## Exercise:
Could you set down exactly the lines of the data below, starting at the one that holds "[X] (300, 2513)" and ending at the one that holds "Dragonsss (125, 706)", both included, and only those?

(Pixel coordinate grounding data)
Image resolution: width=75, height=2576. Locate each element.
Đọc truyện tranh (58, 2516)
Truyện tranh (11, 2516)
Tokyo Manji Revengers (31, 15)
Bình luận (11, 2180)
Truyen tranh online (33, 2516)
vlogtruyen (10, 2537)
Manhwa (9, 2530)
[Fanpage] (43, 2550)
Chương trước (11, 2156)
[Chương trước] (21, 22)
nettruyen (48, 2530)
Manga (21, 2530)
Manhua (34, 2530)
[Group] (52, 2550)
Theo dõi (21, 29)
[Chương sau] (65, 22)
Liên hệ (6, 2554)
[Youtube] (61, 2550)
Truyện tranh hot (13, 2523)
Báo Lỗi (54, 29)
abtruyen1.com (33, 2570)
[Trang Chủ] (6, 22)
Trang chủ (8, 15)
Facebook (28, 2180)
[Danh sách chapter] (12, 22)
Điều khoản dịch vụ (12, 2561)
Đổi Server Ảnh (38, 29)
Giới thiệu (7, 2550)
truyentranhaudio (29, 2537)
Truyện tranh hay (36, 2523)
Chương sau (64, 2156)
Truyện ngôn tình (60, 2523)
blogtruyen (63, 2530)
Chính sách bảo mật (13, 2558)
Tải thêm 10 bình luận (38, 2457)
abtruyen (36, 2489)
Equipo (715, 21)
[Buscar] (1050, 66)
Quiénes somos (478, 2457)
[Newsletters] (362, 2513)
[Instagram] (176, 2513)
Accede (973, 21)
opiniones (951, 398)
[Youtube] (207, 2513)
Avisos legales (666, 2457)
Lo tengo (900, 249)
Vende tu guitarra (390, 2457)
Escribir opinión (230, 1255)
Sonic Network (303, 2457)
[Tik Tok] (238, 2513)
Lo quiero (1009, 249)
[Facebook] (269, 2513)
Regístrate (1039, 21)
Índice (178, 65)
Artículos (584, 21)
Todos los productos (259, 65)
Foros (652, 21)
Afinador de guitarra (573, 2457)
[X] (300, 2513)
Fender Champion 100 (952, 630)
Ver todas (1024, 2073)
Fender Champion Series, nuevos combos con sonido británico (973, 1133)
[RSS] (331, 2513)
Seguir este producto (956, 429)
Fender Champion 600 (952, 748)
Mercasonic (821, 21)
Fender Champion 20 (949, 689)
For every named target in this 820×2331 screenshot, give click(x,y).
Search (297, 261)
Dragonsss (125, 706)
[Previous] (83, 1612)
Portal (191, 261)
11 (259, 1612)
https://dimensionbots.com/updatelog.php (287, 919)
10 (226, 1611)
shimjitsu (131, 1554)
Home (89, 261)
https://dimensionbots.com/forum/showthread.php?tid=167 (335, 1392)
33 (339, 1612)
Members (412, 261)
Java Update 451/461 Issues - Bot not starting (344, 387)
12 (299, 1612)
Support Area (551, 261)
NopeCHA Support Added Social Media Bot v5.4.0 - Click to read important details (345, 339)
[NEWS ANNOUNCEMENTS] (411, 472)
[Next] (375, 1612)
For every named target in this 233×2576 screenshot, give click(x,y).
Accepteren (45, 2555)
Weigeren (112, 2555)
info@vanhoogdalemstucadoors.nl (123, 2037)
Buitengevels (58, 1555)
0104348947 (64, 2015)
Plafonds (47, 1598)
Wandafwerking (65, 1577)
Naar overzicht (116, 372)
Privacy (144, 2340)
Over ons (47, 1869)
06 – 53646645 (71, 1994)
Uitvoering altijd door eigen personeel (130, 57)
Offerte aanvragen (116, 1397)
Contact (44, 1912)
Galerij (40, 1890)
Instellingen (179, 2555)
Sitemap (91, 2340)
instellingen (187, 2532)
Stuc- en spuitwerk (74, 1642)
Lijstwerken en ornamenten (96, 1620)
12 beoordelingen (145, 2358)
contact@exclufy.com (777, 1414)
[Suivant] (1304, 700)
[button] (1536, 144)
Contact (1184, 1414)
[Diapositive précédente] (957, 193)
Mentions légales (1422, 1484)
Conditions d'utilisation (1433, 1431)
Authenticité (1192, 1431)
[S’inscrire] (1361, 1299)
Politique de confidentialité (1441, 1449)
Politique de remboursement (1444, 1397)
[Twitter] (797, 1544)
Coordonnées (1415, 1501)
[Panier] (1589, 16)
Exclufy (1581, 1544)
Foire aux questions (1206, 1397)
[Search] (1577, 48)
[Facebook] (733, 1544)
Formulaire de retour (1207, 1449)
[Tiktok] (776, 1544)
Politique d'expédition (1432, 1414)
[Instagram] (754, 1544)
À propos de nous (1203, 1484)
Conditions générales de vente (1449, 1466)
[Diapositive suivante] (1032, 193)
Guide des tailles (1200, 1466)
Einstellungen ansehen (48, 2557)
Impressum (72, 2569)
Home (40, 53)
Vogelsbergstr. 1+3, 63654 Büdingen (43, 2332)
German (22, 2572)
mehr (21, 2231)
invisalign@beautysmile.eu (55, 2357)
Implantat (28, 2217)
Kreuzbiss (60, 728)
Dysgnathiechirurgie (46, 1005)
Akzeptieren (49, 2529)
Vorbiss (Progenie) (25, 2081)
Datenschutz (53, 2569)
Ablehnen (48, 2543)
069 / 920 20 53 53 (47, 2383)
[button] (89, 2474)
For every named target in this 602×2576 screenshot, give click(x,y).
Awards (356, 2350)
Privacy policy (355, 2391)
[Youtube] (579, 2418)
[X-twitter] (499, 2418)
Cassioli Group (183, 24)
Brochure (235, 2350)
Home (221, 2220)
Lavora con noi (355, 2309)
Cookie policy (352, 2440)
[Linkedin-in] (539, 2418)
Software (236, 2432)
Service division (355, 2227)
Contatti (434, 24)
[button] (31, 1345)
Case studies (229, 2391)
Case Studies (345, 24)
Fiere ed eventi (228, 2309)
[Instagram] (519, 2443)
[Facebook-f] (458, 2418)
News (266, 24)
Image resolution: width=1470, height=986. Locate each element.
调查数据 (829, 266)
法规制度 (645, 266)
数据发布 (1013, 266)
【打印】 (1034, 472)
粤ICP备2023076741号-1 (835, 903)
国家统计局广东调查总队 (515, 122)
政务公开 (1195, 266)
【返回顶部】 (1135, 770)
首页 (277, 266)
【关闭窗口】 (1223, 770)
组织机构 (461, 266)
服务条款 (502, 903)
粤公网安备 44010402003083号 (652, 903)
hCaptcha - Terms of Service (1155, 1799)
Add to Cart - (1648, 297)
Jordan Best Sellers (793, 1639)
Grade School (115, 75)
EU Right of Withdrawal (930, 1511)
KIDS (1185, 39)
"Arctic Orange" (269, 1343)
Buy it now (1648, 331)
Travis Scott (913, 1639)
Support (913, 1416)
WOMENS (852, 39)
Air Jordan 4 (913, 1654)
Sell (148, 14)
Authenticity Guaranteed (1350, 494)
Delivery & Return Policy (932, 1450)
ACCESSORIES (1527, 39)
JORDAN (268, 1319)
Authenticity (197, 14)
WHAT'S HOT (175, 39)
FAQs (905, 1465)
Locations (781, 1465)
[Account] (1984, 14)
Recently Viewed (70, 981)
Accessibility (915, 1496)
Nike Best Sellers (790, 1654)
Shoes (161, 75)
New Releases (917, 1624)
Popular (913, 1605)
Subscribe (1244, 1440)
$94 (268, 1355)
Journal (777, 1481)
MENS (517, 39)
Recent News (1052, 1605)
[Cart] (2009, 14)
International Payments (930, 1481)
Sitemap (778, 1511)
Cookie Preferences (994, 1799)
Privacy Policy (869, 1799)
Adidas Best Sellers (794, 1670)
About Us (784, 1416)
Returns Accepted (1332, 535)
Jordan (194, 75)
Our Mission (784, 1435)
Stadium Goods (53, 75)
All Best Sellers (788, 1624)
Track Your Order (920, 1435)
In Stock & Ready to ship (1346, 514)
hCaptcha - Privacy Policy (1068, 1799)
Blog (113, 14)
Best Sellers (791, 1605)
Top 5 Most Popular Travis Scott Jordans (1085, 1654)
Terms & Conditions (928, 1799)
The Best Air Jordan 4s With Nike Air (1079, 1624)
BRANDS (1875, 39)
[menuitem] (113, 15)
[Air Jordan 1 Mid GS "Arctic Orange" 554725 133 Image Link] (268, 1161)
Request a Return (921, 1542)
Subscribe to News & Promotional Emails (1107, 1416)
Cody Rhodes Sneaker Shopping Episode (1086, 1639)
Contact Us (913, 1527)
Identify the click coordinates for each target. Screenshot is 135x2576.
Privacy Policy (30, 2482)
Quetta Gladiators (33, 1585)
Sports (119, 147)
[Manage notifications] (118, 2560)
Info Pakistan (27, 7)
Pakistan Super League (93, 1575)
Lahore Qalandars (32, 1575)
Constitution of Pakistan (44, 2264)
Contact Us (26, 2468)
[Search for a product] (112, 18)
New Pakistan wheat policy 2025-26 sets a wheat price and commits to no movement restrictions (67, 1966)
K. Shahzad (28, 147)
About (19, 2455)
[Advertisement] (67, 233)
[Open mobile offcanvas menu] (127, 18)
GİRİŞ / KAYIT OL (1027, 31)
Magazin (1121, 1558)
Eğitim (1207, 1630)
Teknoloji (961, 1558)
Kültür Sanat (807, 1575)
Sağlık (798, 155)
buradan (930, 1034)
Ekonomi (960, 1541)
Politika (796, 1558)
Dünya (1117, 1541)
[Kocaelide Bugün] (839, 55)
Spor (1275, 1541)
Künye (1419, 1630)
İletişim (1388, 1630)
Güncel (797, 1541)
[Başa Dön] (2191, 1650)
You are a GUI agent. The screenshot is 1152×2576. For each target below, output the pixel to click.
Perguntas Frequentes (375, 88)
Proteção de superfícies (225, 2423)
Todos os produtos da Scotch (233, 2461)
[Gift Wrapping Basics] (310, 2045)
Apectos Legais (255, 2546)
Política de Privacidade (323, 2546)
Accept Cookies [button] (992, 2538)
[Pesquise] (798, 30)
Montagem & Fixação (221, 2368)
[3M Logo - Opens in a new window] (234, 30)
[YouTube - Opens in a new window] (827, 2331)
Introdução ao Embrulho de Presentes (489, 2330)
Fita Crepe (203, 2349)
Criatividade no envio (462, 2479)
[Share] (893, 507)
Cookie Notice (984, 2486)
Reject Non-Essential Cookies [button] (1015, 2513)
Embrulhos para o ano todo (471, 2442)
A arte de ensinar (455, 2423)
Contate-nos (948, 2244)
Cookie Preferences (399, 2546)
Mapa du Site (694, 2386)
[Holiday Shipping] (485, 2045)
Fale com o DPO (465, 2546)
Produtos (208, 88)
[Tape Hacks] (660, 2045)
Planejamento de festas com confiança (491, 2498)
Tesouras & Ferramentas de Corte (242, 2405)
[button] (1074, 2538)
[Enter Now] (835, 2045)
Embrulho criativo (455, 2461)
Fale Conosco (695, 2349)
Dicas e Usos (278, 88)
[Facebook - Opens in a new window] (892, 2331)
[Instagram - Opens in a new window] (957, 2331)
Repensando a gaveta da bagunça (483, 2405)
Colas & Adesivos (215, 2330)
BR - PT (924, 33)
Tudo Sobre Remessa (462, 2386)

## Solution to the problem:
[X] (300, 2513)
Fender Champion 100 (952, 630)
Ver todas (1024, 2073)
Fender Champion Series, nuevos combos con sonido británico (973, 1133)
[RSS] (331, 2513)
Seguir este producto (956, 429)
Fender Champion 600 (952, 748)
Mercasonic (821, 21)
Fender Champion 20 (949, 689)
For every named target in this 820×2331 screenshot, give click(x,y).
Search (297, 261)
Dragonsss (125, 706)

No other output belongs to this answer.